AZF décrète une trêve

Par D.S., le 25 mars 2004 à 08h41 , mis à jour le 25 mars 2004 à 13h59

Le mystérieux groupe a annoncé qu'il suspendait son action dans un message parvenu jeudi au ministère de l'Intérieur. La veille, une bombe similaire à celle découverte près de Limoges en février avait été trouvée près de Troyes.

AZF voie ferrée vue aérienne Paris-Bale Montiéramey Troyes (LCI) © INTERNE

Mercredi, les enquêteurs découvrent une bombe. Le lendemain, ceux qui sont censés l'avoir posée annoncent une trêve. Le feuilleton "AZF" pour être toujours aussi mystérieux, n'en manque pas moins de rebondissements. Le ministère de l'Intérieur a confirmé avoir reçu une lettre dans laquelle le groupe terroriste, explique qu'il suspend ses actions et qu'il n'y a "plus de bombes sur le réseau ferré français". L'information avait été révélée quelques instants plus tôt par la chaîne d'information LCI qui précisait que l'Elysée avait aussi été contacté.

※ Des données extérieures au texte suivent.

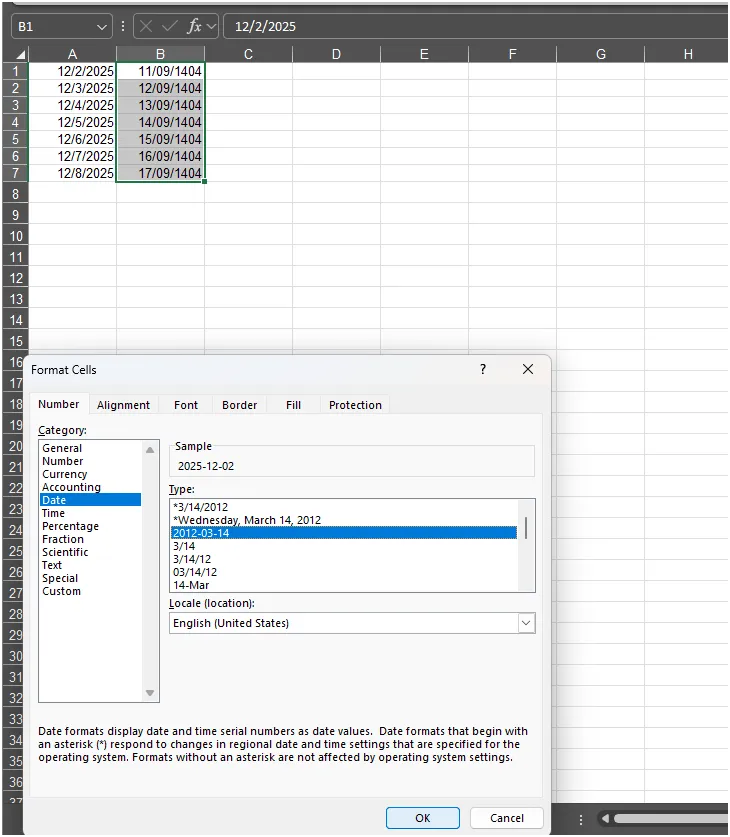Click the Format Cells help question mark

[483, 369]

Avant cette annonce surprise, toute la question était de savoir si l'engin explosif découvert mercredi non loin de Troyes sur la ligne Paris-Bâle avait été déposé par AZF? Selon LCI, cette piste est celle privilégiée par les enquêteurs, car l'emballage et le produit explosif utilisés présentent une étroite ressemblance avec une première bombe découverte le 21 février près de Limoge sur les indications d'AZF. Ce groupe menace depuis la mi-décembre d'organiser des attentats sur le réseau ferré et réclame une rançon de plusieurs millions de dollars et d'euros aux autorités françaises.

Plus rudimentaire

Depuis mercredi, on savait que l'engin était constitué "d'une boîte en plastique translucide de 20 centimètres par 20 centimètres". La première bombe, elle aussi, était contenue dans une boîte de type "Tupperware". Mais les similarités ne s'arrêteraient pas là. Selon LCI, la couleur de la boîte est la même et, surtout, une bande adhésive rouge aurait été appliquée dans les deux cas.

Autre point commun : le mélange de nitrate fioul, "utilisé dans les mêmes quantités" et "élaboré pour en augmenter l'effet destructeur", selon la chaîne. En revanche, le système de mise à feu serait plus rudimentaire. "Cette boîte contenait du nitrate fioul, une pile plate reliée à six détonateurs pyrotechniques et un détonateur transformé en 'inflammateur'. Il y avait aussi une minuterie domestique", ont indiqué mercredi les enquêteurs. Mais, la moindre sophistication du mécanisme de mise à feu pourrait s'expliquer, toujours selon LCI, par le manque de temps dont auraient disposé les terroristes.

"Sérénité"

Quant au fait que la seconde bombe était partiellement visible alors que le premier engin était entièrement enterré sous les voies, des sources proches de l'enquête interrogées par LCI évoquent l'hypothèse selon laquelle le passage d'une nettoyeuse de voies aurait mis au jour l'appareil. Cette opération expliquerait aussi la déconnexion des fils reliant la pile à la charge, la rendant inoffensive.

"Il semble qu'il y ait des différences. A l'heure où nous parlons il faut  être extrêmement prudent", a déclaré mercredi soir le ministre de l'Intérieur, Nicolas Sarkozy. Plus tôt, le ministère de l'Intérieur, sans se prononcer sur la "dangerosité" de l'engin explosif, avait affirmé qu'il "ne correspondait pas à ce qui avait été annoncé dans les courriers signés AZF". Jean-Pierre Raffarin, en campagne électorale à Troyes, a invité dans la soirée "tout le monde à la sérénité jusqu'à la fin des expertises". La SNCF, quant à elle, a annoncé qu'elle allait lancer une nouvelle campagne d'inspection approfondie de son réseau ferré.

Par voie de presse

Le ministère de l'Intérieur a fait passer les 12 et 17 mars deux petites annonces dans le journal Libération pour reprendre contact avec le groupe AZF. "Toujours acheteurs C. Claudel. Authenticité vérifiable SVP. Discrétion assurée. Tel...  Fax... WE avant 16H00", disait la petite annonce. La première annonce a été suivie d'un coup de téléphone d'une femme donnant des indications pour une remise de rançon sur l'aérodrome de Lognes, en Seine-et-Marne, selon une source policière. Mais, selon Libération, les conditions météorologiques empêchent tout rendez-vous. Le 16 mars, le ministère de  l'Intérieur reçoit une nouvelle lettre d'AZF qui réitère ses menaces. Depuis, plus de nouvelles.